Protected area of Virginia, United States

Big Woods Wildlife Management Area is a 4173 acre Wildlife Management Area (WMA) in Sussex County, Virginia. It comprises two tracts of land; the 2208 acre main tract, located immediately adjacent Big Woods State Forest, and the 1965 acre Parker's Branch tract, located nearby.

==History==
The main tract of Big Woods WMA was established on land originally owned by International Paper, who had used the property for timber production. A 4400 acre parcel was purchased from International Paper in 2006 by The Nature Conservancy, who held the land in anticipation of eventual sale to the Commonwealth of Virginia. In 2010, the Virginia Department of Game and Inland Fisheries (VDGIF) and the Virginia Department of Forestry (VDOF) together purchased the parcel from The Nature Conservancy for $6.4 million; funding for the purchase was provided by a Virginia land conservation bond, the Virginia Land Conservation Fund, and grants from the U.S. Forest Service and U.S. Fish and Wildlife Service.
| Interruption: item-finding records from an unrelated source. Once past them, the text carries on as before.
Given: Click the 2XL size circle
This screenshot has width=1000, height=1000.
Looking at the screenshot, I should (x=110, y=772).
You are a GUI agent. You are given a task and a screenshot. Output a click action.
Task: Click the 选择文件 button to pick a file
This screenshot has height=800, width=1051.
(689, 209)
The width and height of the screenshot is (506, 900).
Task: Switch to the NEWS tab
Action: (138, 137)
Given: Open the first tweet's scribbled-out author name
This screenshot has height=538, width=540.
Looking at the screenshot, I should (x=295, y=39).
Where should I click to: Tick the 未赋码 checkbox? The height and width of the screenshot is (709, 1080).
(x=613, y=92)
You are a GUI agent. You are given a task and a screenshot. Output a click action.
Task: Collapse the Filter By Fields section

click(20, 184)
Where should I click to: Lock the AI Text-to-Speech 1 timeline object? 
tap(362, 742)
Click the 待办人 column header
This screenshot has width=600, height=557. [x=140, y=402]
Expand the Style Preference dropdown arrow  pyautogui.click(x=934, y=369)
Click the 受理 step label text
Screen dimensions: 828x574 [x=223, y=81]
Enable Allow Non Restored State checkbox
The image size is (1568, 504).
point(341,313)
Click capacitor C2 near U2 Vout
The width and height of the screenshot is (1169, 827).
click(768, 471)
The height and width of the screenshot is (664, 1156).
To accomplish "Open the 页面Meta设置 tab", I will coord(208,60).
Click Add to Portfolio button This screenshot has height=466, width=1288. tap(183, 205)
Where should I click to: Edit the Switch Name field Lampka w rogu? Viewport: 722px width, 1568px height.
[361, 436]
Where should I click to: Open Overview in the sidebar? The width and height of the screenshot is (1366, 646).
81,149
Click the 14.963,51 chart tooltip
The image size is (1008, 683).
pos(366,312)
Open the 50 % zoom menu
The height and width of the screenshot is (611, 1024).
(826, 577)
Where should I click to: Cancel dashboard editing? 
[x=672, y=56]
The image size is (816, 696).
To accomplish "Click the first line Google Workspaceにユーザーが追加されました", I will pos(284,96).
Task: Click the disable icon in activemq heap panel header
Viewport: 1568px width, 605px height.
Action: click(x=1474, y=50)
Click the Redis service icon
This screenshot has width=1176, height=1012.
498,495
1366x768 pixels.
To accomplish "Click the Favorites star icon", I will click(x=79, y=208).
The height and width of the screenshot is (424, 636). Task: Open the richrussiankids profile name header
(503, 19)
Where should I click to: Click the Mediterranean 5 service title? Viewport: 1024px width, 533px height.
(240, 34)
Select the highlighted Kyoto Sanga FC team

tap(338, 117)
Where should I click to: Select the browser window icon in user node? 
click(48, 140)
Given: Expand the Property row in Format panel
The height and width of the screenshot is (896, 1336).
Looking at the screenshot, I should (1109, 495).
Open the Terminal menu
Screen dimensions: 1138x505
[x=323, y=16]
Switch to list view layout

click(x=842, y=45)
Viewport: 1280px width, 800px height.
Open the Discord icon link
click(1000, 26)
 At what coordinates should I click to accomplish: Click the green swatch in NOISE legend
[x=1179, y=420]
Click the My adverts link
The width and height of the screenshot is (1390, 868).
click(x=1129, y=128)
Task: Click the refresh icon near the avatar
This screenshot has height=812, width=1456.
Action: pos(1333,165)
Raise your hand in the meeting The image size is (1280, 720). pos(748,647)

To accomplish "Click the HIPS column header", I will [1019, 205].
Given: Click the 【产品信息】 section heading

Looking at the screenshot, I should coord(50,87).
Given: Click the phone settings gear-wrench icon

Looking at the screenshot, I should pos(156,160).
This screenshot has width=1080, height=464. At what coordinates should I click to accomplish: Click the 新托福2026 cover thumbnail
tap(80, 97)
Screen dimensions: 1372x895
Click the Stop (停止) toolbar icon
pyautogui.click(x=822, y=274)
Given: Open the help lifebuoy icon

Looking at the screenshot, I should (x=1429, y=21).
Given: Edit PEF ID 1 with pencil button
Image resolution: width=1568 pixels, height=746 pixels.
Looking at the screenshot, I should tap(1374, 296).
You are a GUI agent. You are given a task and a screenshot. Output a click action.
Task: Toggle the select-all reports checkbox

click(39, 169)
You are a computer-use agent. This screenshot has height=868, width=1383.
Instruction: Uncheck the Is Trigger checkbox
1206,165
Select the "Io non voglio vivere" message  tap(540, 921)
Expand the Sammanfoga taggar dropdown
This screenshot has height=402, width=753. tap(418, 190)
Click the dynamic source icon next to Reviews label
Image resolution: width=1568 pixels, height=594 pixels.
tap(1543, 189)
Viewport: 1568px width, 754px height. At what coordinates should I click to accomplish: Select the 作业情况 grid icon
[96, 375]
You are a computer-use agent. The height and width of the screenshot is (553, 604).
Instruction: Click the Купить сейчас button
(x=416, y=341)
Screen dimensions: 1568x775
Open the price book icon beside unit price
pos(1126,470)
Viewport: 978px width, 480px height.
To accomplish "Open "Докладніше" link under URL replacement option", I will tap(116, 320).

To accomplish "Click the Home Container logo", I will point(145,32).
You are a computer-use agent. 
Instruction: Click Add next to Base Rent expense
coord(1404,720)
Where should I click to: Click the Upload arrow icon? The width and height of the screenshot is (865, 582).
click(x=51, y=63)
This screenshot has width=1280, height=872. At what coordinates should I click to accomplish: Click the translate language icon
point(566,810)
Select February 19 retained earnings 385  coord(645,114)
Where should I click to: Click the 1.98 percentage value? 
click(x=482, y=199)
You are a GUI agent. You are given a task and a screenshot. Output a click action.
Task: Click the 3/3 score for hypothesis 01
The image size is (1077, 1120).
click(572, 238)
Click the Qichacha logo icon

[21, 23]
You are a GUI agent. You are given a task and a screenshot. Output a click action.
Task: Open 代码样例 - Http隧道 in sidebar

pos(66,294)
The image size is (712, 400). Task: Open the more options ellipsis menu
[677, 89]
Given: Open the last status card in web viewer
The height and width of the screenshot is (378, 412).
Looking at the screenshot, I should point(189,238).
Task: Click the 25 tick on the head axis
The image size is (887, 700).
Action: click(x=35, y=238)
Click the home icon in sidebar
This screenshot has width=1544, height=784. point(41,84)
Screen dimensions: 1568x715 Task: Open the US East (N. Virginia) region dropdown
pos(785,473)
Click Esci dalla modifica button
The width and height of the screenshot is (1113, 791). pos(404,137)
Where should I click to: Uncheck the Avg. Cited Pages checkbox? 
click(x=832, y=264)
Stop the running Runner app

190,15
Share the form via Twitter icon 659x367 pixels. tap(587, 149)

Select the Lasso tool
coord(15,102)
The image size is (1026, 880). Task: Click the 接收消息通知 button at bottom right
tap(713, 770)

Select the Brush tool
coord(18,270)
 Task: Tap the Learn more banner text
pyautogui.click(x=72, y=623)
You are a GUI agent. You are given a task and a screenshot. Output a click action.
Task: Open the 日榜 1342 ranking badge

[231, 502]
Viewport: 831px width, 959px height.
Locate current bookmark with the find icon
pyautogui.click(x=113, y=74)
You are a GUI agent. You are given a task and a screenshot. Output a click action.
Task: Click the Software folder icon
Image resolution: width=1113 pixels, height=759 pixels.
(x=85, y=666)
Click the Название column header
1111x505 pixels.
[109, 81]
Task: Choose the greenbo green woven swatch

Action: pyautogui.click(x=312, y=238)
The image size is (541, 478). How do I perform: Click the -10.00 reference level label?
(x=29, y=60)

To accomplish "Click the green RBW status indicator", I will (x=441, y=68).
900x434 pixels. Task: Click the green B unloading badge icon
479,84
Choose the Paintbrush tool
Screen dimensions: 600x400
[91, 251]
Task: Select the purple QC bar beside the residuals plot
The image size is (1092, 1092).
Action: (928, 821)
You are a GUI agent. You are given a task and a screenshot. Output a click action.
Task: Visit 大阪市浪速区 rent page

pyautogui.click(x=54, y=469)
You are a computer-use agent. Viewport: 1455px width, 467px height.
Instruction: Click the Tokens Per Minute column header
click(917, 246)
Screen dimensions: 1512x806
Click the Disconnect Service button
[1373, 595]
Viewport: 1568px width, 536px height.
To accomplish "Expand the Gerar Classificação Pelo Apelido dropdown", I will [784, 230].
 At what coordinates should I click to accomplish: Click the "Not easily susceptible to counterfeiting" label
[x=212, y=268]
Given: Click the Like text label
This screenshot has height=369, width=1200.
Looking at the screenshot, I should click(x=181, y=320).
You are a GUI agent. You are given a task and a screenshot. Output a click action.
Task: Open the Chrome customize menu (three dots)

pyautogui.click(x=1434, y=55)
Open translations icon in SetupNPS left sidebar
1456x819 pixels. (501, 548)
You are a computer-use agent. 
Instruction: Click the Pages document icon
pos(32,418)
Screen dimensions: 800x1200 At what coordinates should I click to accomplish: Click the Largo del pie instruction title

The parcel was divided between the two agencies, with VDGIF establishing the WMA immediately adjacent to the 2200 acre Big Woods State Forest, managed by VDOF.

The Parker's Branch tract of the property was acquired by VDGIF in November 2016. As with the main tract, the land was purchased from The Nature Conservancy, who had again acquired the property for eventual sale to the state. The 1965 acre tract was purchased for $3.8 million using contributions from the U.S. Fish and Wildlife Service and the Virginia Land Conservation Foundation.

==Description==
Big Woods WMA covers a total of 4173 acre, split between the 2208 acre main tract and the 1965 acre Parker's Branch tract. The main tract is adjacent to Big Woods State Forest, and the two units are managed with similar goals. Both units are also contiguous with The Nature Conservancy's Piney Grove Preserve, a 3200 acre property dedicated to restoring longleaf pine forest for the benefit of the endangered red-cockaded woodpecker. Management of both the WMA and the state forest also aims to improve habitat for the red-cockaded woodpecker through planting of longleaf pine, the installation of nesting boxes, and prescribed burns.

The main tract is covered by pine forests; much of the Parker's Branch tract is covered by recently cut timber stands that will be replanted with longleaf pine. Game animals found on the WMA include bobwhite quail, white-tailed deer, eastern wild turkeys, pheasant, fox, and red squirrels.

===Public use and access===
Big Woods WMA is open to the public for hunting, trapping, fishing, hiking, and primitive camping. Access for persons 17 years of age or older requires a valid hunting or fishing permit, or a WMA access permit.